26 de abril 2011 - 00:00

Esfuerzo del PJ anti-K para revivir interna

Eduardo Duhalde
Eduardo Duhalde
Se vieron, tras larga ausencia, anoche. El anfitrión fue Adolfo Rodríguez Saá que sirvió la mesa para Ramón Puerta, el operador Ángel Torres, el sanjuanino Roberto Basualdo y el mendocino Enrique Thomas, recién incorporados ambos a la mesa del Peronismo Federal (PF). Faltó, con aviso, Juan Carlos Romero, fuera del país, que notificó que no podría llegar a tiempo.

Trataron de clausurar el papelón de la interna norteño (de la que Eduardo Duhalde se bajó un rato antes y a la que Alberto Rodríguez Saá se presentó solo) y tratar de revivir ese procedimiento que, admiten ahora, tenía al menos un encanto: los mostraba activos.

Se contaron, en la charla, que tanto el puntano como el bonaerense tienen voluntad de retomar esa disputa para definir al candidato presidencial del Peronismo Federal. El próximo turno, retomando el calendario, abarca las provincias de Córdoba y Santa Fe.

Será, según lo acordaron, el domingo 8 de mayo. Hasta entonces, de todos modos, tantas -y no precisamente buenas- cosas pueden ocurrir para abortar, esa vez quizá de manera definitiva, la aventura electoral de una interna propia, ajena a los K, del peronismo opositor.

Lo de anoche fue, tras el fracaso de la escala norteña y la posterior sucesión de reproches y críticas cruzadas, el primer testeo.
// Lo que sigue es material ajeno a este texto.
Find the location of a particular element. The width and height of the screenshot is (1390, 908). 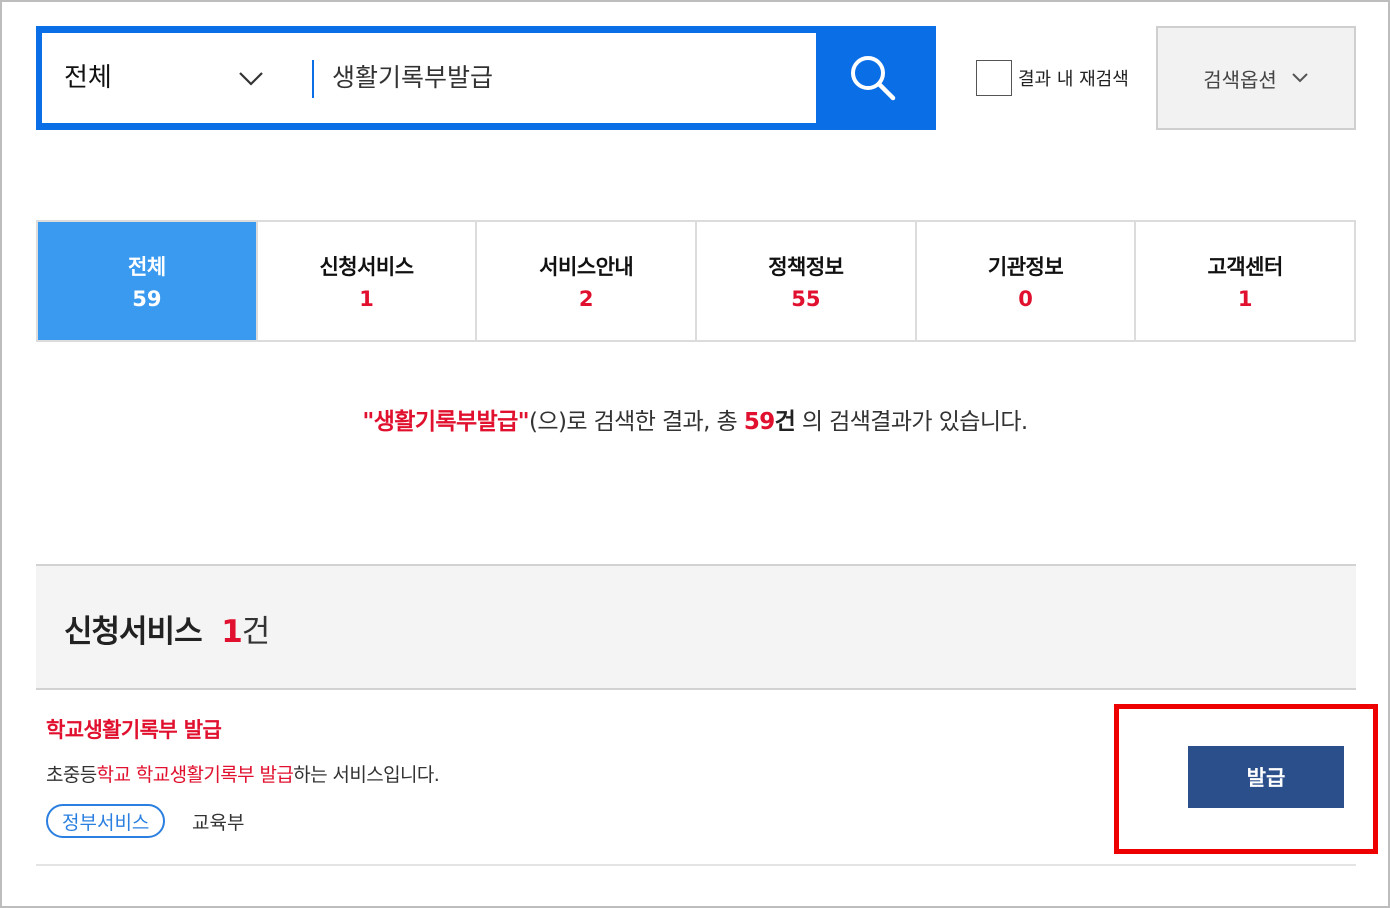

search-field-container: 전체 생활기록부발급 is located at coordinates (429, 78).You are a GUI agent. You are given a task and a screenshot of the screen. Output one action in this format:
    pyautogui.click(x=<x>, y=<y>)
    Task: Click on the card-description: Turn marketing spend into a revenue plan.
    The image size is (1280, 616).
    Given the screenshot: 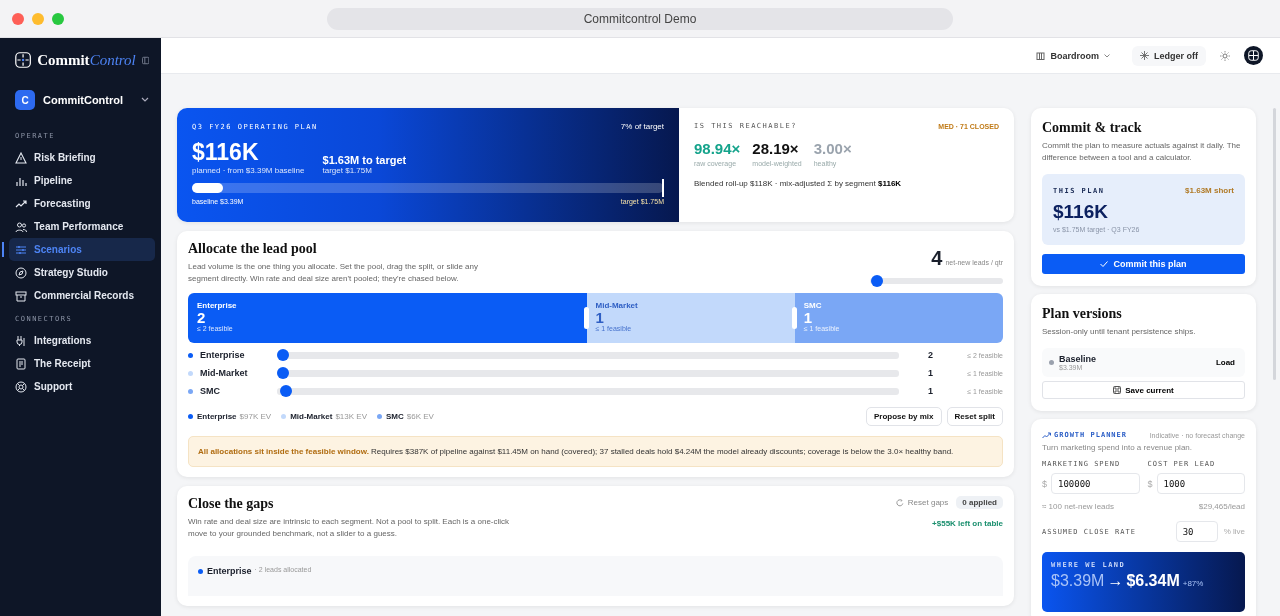 What is the action you would take?
    pyautogui.click(x=1118, y=448)
    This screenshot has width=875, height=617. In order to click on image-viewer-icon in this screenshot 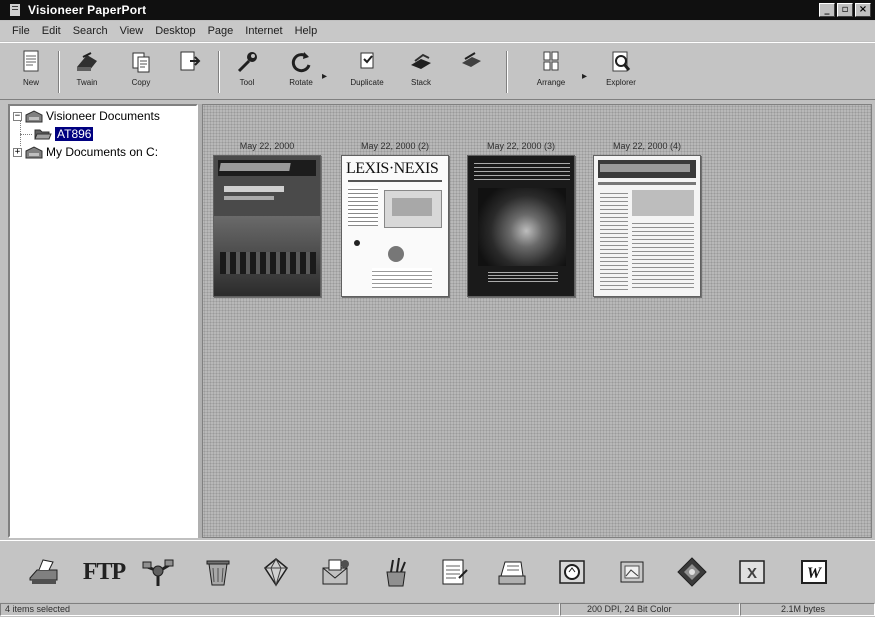, I will do `click(632, 572)`.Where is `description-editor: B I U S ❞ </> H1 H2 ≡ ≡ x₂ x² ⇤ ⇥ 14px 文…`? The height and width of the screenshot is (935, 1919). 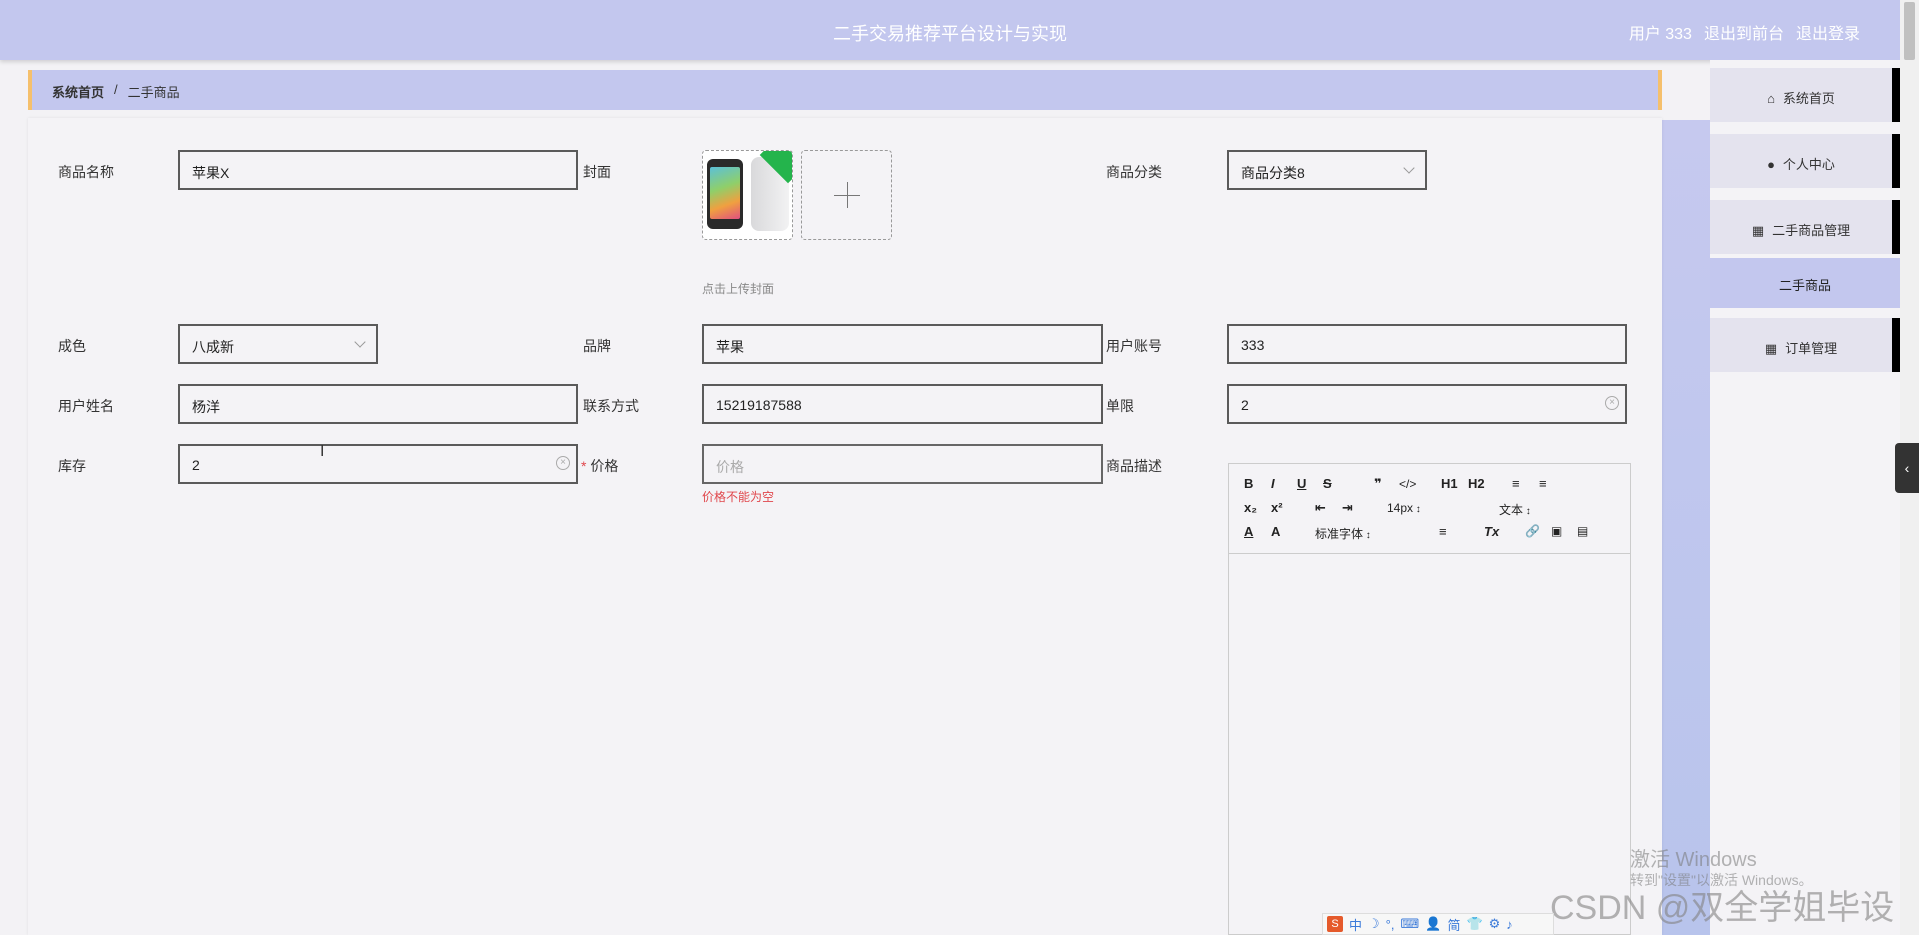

En rigor, una señal para mostrar que queda, ahí, aunque atado con un alambre delgadísimo, la posibilidad de revivir la interna federal.

En ese camino, aparecen varios puntos para resolver: 

  • Abordar la cuestión norteña donde Rodríguez Saá, sin competencia, ganó y se autoatribuyó la totalidad de los delegados al Congreso del PF. Ese ítem debe discutirse para encontrarle una solución: ¿darlo por válido, reconvocar a las elecciones, repetir el turno en paralelo con la región puntana? No va a ser sencillo ese trámite. 

  • El otro asunto tiene que ver con establecer algún esquema de resolución de diferendos. La Junta Electoral está, hasta ahora, integrada por tres miembros de cada candidato. Es decir: cuando hay diferencias, la Junta Electoral siempre está empatada. Un tribunal con esa característica carece de sentido, al menos, a la hora de atender asuntos críticos, como el de las urnas en la elección del norte del país. 


  • En ese proceso, que debería destrabarse antes de la votación en Córdoba-Santa Fe, Duhalde y Rodríguez Saá tendrán que ratificar el acuerdo explícito de que la interna les conviene a los dos: los mantiene en escena.